Un príncipe que se porta de diferente modo, o se pierde por escuchar a los lisonjeros, o tiene una conducta incierta y variable, que le quita todo su crédito. Voy a citar en apoyo de esta doctrina un pasaje de la historia de nuestro tiempo. Dice el clérigo Luc del emperador Maximiliano, su señor, hoy día reinante, «que de nadie se aconseja, y sin embargo, jamás obra siguiendo su propio dictamen.» Esto es seguir un camino diametralmente opuesto al que acabo de señalar. Como S. M. I. es un señor muy misterioso, que no da parte a nadie de sus proyectos hasta el momento mismo de llevarlos a ejecución, apretado entonces por el tiempo, por los reparos que le ponen sus ministros y por las dificultades imprevistas que encuentra, tiene que ceder a la opinión de los demás y trastornar todo lo que había concebido. Y ahora pregunto yo: ¿qué cuenta hay que tener con un príncipe que deshace hoy lo que hizo ayer?

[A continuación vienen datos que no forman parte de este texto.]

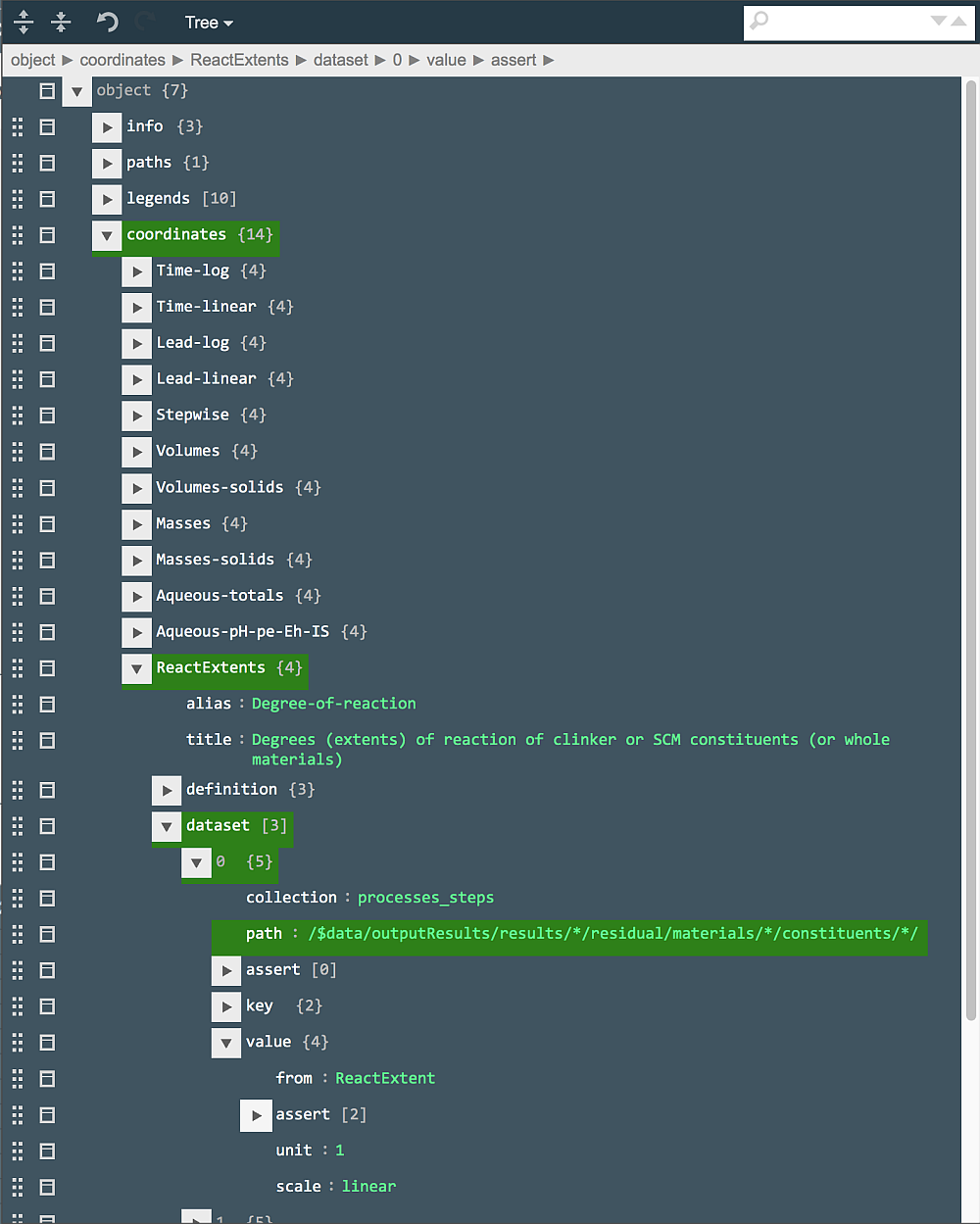Click the expand-all icon in the toolbar
Image resolution: width=980 pixels, height=1224 pixels.
point(24,22)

Siempre está bien al jefe de un estado tener consejeros y consultarlos; pero haciéndolo cuando a él le acomode, y no cuando quieran sus súbditos. Ha de procurar, por el contrario, que nadie se meta a darle consejos, sin que él los pida, aunque convenga que sea a veces gran preguntón, que oiga atentamente lo que le digan, y manifieste descontento, si advierte que los que están a su lado titubean en decirle todo lo necesario.

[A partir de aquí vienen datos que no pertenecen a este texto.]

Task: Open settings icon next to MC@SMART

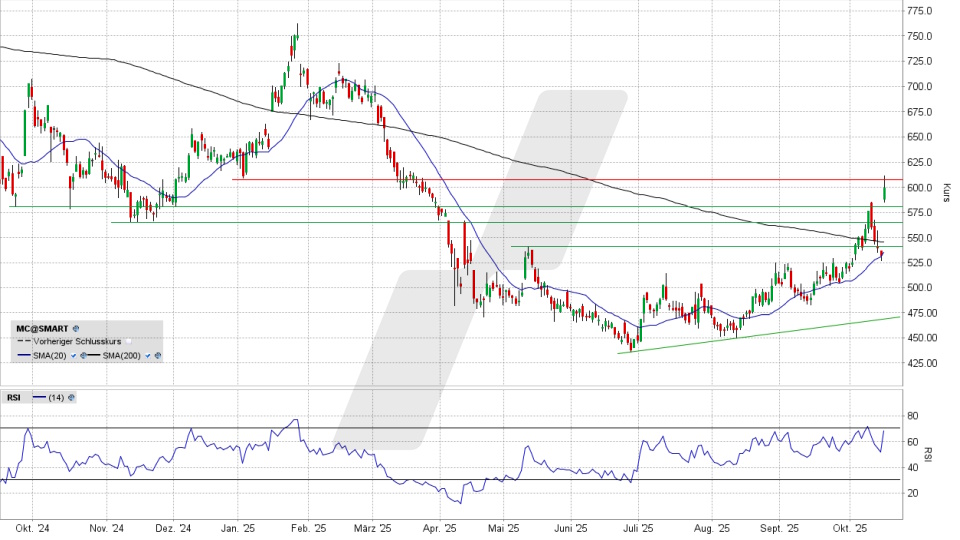Action: click(77, 327)
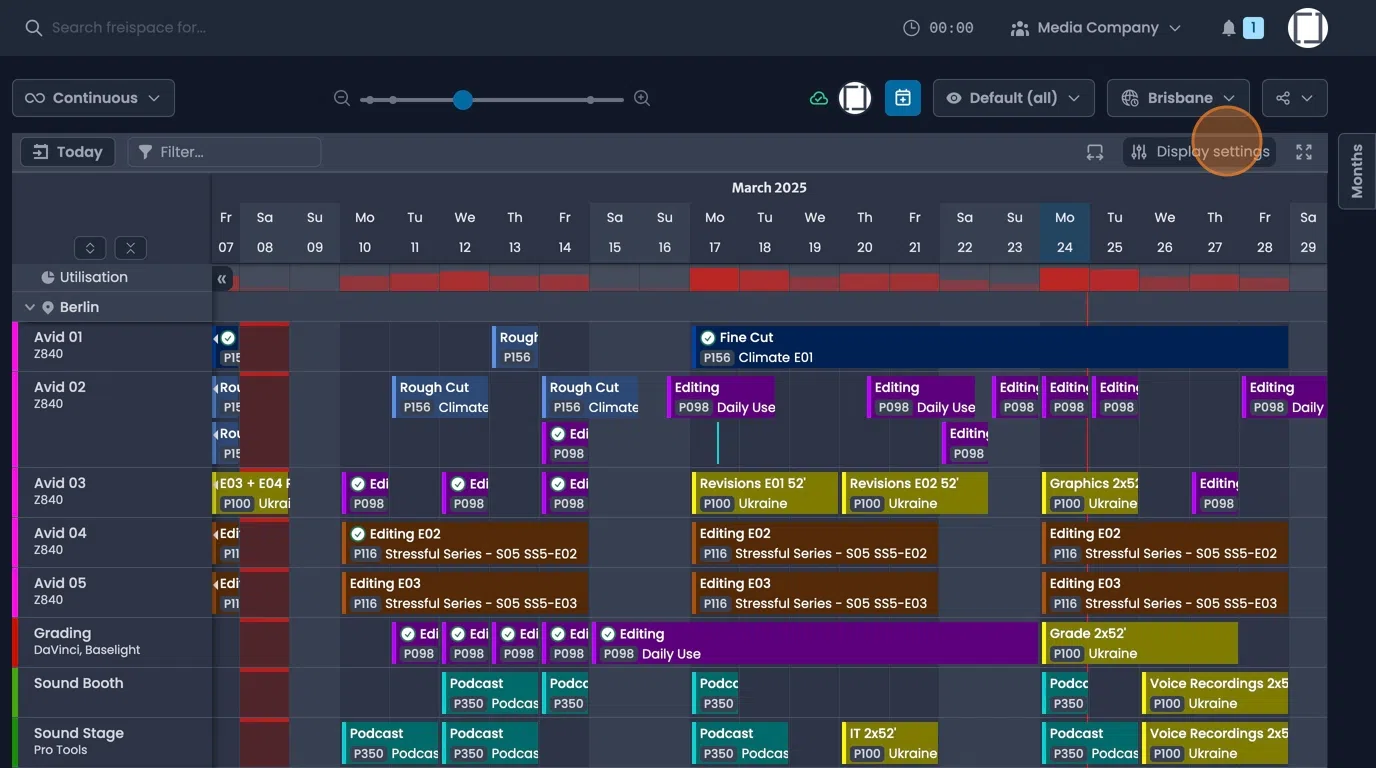This screenshot has width=1376, height=768.
Task: Toggle expand all rows control
Action: click(90, 247)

Es un error grosero creer que será menos estimado un príncipe aconsejándose de otros, y que entonces se le tendrá por incapaz de conocer las cosas por sí mismo; porque el que está falto de luces jamás acierta a aconsejarse bien, a menos que tenga la rara felicidad de encontrar un ministro hábil y honrado, en quien pueda descargarse de todo el peso y cuidados del gobierno; y aun entonces correrá el riesgo de verse despojado de sus estados por aquel mismo a quien imprudentemente confíe toda su autoridad. Para ponerse a salvo de este peligro, si en lugar de un consejero solo tiene muchos, y destituido de talento quiere conciliar los pareceres distintos de sus ministros, que acaso se ocuparán más del interés propio suyo, que de los del estado, sin recelarlo él siquiera, ¿cómo podrá evitar su perdición? Por otra parte los hombres en general son malos, y no se inclinan al bien sino obligados por la fuerza; de lo que se infiere que la sabiduría sola del príncipe es la que ha de producir los buenos consejos, y que los buenos consejos nunca o rara vez suplan la sabiduría del príncipe.